An estimated three million novel genetic variants in over 300 genomes have been discovered through a new, large-scale African collaboration between researchers from the Human Heredity and Health in Africa (H3Africa) consortium, which includes academics from the University of Cape Town (UCT).
A paper on the study, titled “High-depth African genomes inform human migration and health”, was published in the distinguished journal Nature on 28 October.
The abstract starts with the following statement: “The African continent is regarded as the cradle of modern humans, and African genomes contain more genetic variation than those from any other continent, yet only a fraction of the genetic diversity among African individuals has been surveyed.”
The breadth of this study allows an opportunity to fill in some of the gaps that were previously overlooked, by sequencing genomes of samples from populations not yet represented.

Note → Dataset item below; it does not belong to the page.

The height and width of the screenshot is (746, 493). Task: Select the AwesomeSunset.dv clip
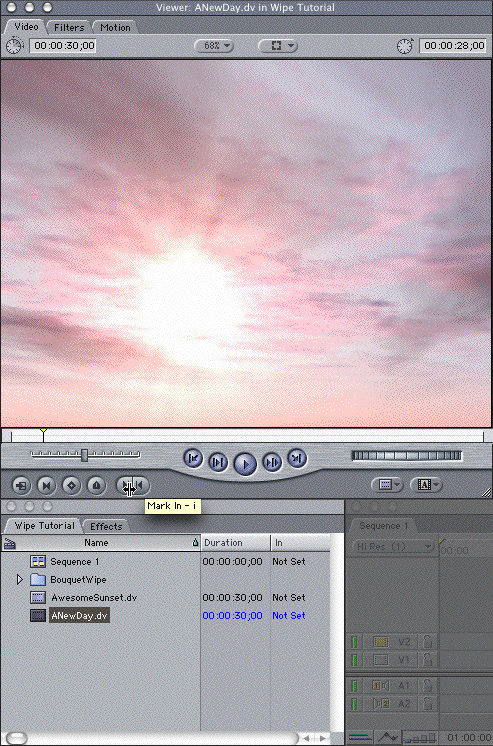click(94, 598)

“We need a better understanding of Africans to enable research on the genetic basis of diseases in these populations,” said Professor Nicola Mulder who leads H3ABioNet, a pan-African bioinformatics network for H3Africa.

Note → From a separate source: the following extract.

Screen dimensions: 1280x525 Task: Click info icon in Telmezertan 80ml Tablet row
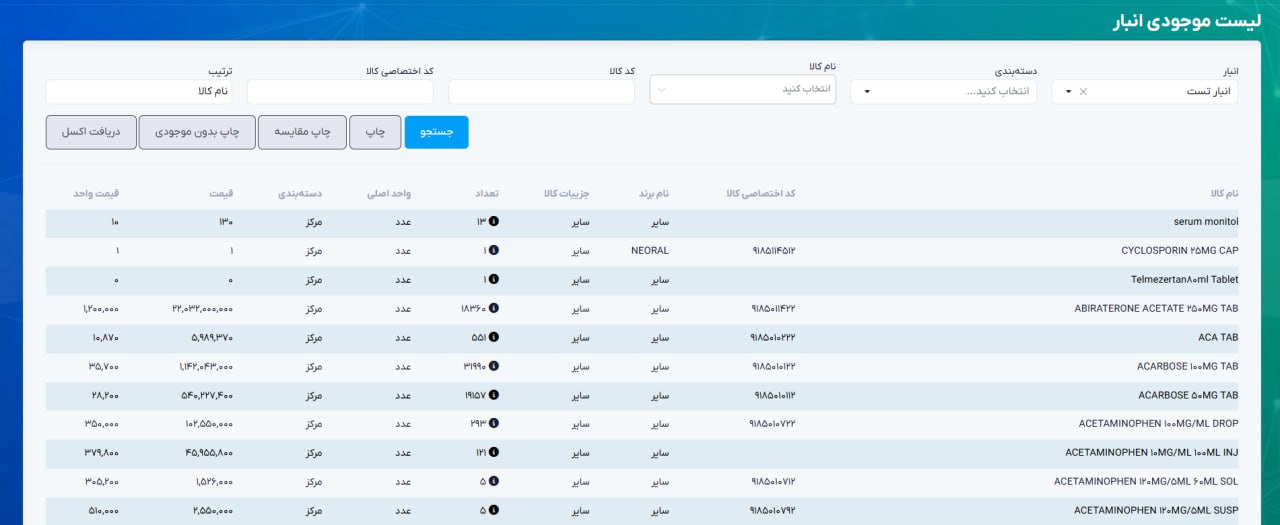click(x=494, y=280)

African research, by Africans
The H3Africa consortium facilitates fundamental research into diseases on the continent and has over 500 members across Africa, with several belonging to groups within the Institute of Infectious Disease and Molecular Medicine (IDM) at UCTʼs Faculty of Health Sciences.
The consortium develops infrastructure, resources, training and ethical guidelines to support a sustainable African research enterprise – led by African scientists, for Africans.
This new study offered H3Africa an opportunity to get involved with work aligned to its mandate, particularly because the global representation of African genomic data remains poor, with international projects often just sampling a few African populations for sequencing.